Le belle sorprese che ti fa la vita: vai a trovare un’amica nella casa appena acquistata in un paesino della collina parmense e ti ritrovi in un borgo di quindici case, alcune antiche, alcune vecchie e altre ristrutturate in modo da sembrare antiche. Dicevo, ti ritrovi a casa dell’amica e leggi un cartello: Piccolo Museo della Canapa “Antica fibra”! chiedo ad Anna se è uno scherzo, una burla e lei mi guarda e scoppia a ridere: “No, no, è un museo, piccolo piccolo ma contiene tutti gli attrezi per la coltivazione e la trasformazione della canapa in tessuto.” “Si può visitare?” chiedo immediatamente. Una frazione di secondo e faccio un salto temporale di almeno settant’anni… inizio degli anni ‘50, ero una bambinetta che seguiva la mamma nei lavori dei campi, aiutavo come potevo. La canapa si coltivava per produrre stoffa con cui fare sacchi per il frumento, grembiuli e teli che usavano i norcini quando veniva a casa ad uccidere il maiale, insomma tela da usare per lavoro perché era forte e spessa. Una volta si usava tessere anche le lenzuola. “Adèssa no, j’én tròpp dfir, i gratèvan la schena tamme la raZura però i gniven mà i i dfirBvan anca quarant’an chi linsòj lé, ti duravano anche 40 anni quelle lenzuola li!”
Ma che fatica e quanto lavoro per arrivare ad avere un filo! Era lunga e faticosa la lavorazione, si seminava in primavera e all’arrivo dell’estate, quando il fusto della canapa superava i due metri veniva tagliato con il falcetto, legati in mazzi e portati in una fossa dove restavo a macerare per diversi giorni, poi li portavi ad asciugare e una volta seccati li spezzavi con una gramola apposita, quindi con vari tipi di pettini di ferro la si rendeva filo, c’era quello che diventava stoppa, il piu grossolano e stopposo appunto e il piu fine e morbido diventava tela. Quindi si passava alla filatura, dalle matasse si ottenevano i gomitoli e poi con un lavoro, riservato a mani espertissime, il filo montato sull’orditoio arrivava sul telaio e qui con giornate e serate di lavoro creavi la stoffa.

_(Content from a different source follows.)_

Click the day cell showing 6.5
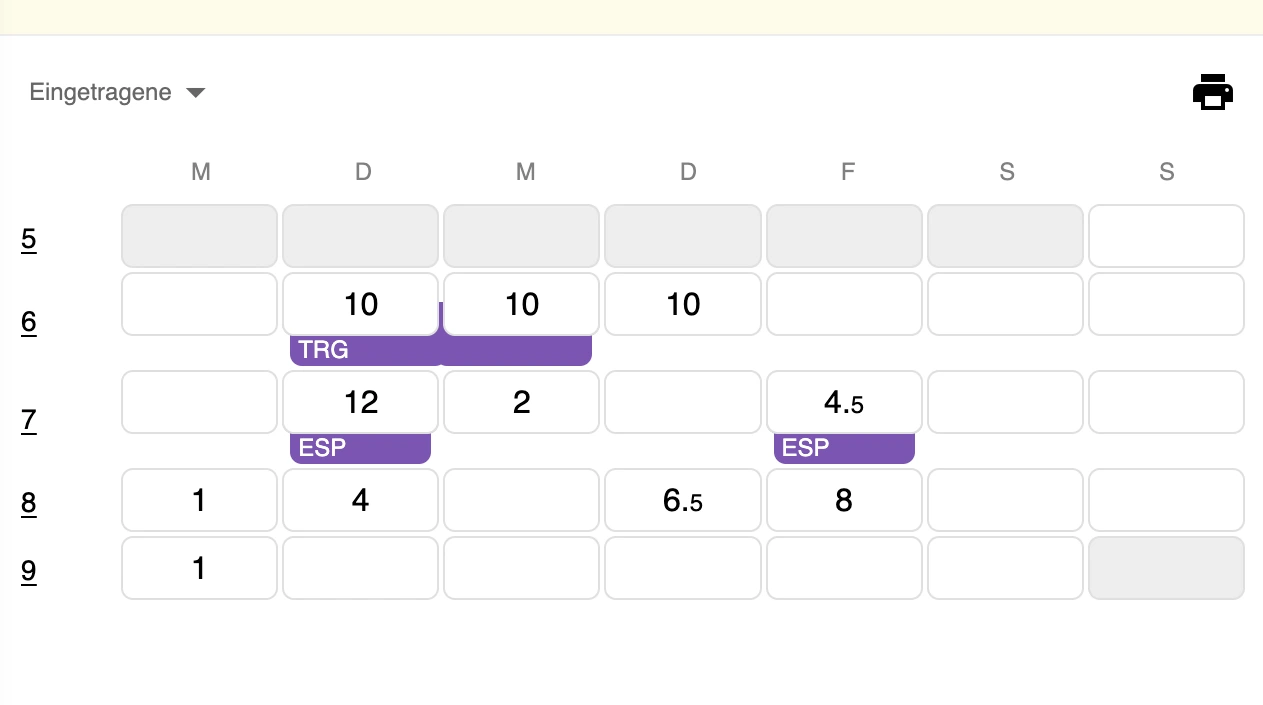The image size is (1263, 705). pyautogui.click(x=683, y=500)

gazzetta del cappelletto 38

La sera nella stalla si lavorava continuamente noi donne…. Gli uomini chiacchieravano, giocavano a carte oppure raccontavano storie, e noi tessevamo, filavamo, facevamo gomitoli, srotolavamo matasse oppure si rammendava, si cuciva, altro che giocare a carte! Ricordo che poi fu proibito coltivarla, io da bimba pensavo che fosse a causa del troppo lavoro che richiedeva per ottenere la stoffa, ma non era così, si diceva che quella pianta faceva male, molto male, ti rendeva stupido. Dicevano che era una droga e faceva male, ma se la si vendeva in drogheria! Quando uccidevamo il maiale il papà mandava mio fratello in drogheria: “Va a tòr ell droghi par fér-sò ‘l gugnén” e lui correva in paese in drogheria, che era il negozio di generi alimentari, e Amilcare gli dava uno “scartoccio” di carta marrone con dentro una mistura che conteneva le droghe: pepe nero e bianco, noce moscata, sale… Ma allora perché la droga fa male se al “masèn” la mette nei salami, cotechini, prosciutti e tutto il resto? Qualcosa non tornava, ma dimenticai la domanda presto… ottenni la risposta dopo un decennio, e non mi piacque.